● **Quoted passage**:
*** Begin section ***
Peter Vieth//January 18, 2021
Once again, advocates for legal aid offices are hoping that a Virginia ban on mandatory use of interest on lawyers’ trust accounts might be rescinded.
Legislation to remove the ban was introduced Jan. 7 at the General Assembly. If approved, the measure would repeal a statute that ties the hands of the Supreme Court on mandatory IOLTA.
Virginia is one of only five states that do not require lawyers to have trust account interest sent to legal aid programs. Ethics rules forbid lawyers from keeping the interest for themselves – if legal aid doesn’t get the interest, banks keep it.
The ban on mandatory IOLTA has been in place since 1995. Banks had opposed any change as repeals were proposed over the years, but that opposition has disappeared this year.
Statutory ban
Del. Rip Sullivan, D-Arlington, introduced House Bill 1853 which would repeal the statute – Va. Code § 54.1-3915.1 – that prohibits the Supreme Court from adopting a disciplinary rule requiring that lawyers deposit client funds in an interest-bearing account.
An existing statute – § 54.1-3916 – requires that interest on client funds in interest-bearing accounts be paid to the Legal Services Corporation of Virginia.
Passage of Sullivan’s bill would not enact required IOLTA, cautioned LSCV executive director Mark Braley. If the prohibition is removed, LSCV would have to petition the Supreme Court, which would then refer the issue to the Virginia State Bar for comment and consideration by the Bar Council.
“I’m taking this one step at a time,” Braley said.
*** End section ***
● **Task brief**: Pick up the article on Virginia's ban on mandatory IOLTA and keep writing it from its last line. The data that follows has nothing to do with this article.

● **Data shown**:
*** Begin section ***
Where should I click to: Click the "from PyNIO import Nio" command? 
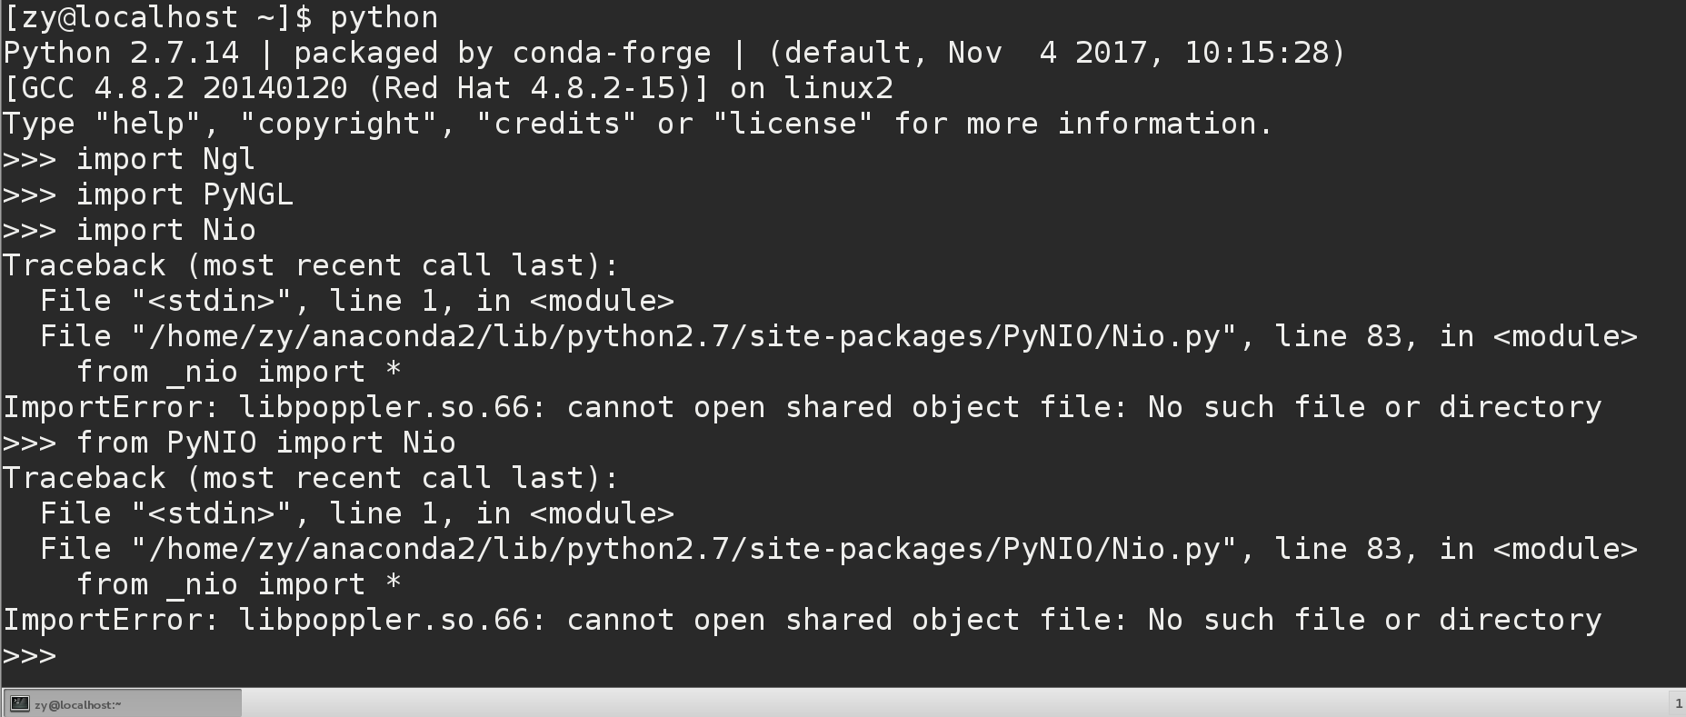click(265, 443)

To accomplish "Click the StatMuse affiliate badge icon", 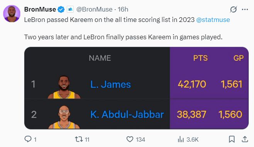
*** End section ***
● **Reply**:
Bankers unopposed
The first step may be easier this time around. Bankers have withdrawn their opposition. The Virginia Bankers Association in the past has objected to regulation of banks as a collateral effect of regulation of lawyers.
But Bruce Whitehurst, Virginia Bankers president and CEO, said Braley has established a good relationship with both bankers and lawyers over the years, persuading more banks to offer interest-bearing accounts for attorneys and more lawyers to participate in IOLTA.
“We’ve basically just taken ourselves out of it. It’s up to the lawyers, now,” Whitehurst said Jan. 14.
Braley said his office now receives about $800,000 a year from interest on lawyers’ trust accounts. That amount could double with mandatory IOLTA – he said that’s been the experience of other states that converted from opt-out to mandatory IOLTA.
While that interest revenue pales in comparison to the portion of the LSCV budget that comes from the state budget, the state funding stream is on the decline, Braley said. The pandemic has reduced the number of actions filed in Virginia courts so there are fewer $9 fees collected for legal aid.
Virginia lawyers were split in 1993 as the bar considered the issue, with many solo practitioners opposed. Participation is much higher now, Braley said.
With bankers’ unopposed, Sullivan said he’s hopeful for success on repealing the ban.
“I am expecting a positive reception in committees and in the chambers,” he said.
Sullivan observed that mandatory IOLTA would help direct “non-general fund money” to legal services. “I think it will do a great deal of good.”
Virginia Bar Association president Alison McKee said the VBA is supportive.
“It is consistent with our mission to improve access to justice in the commonwealth,” McKee said.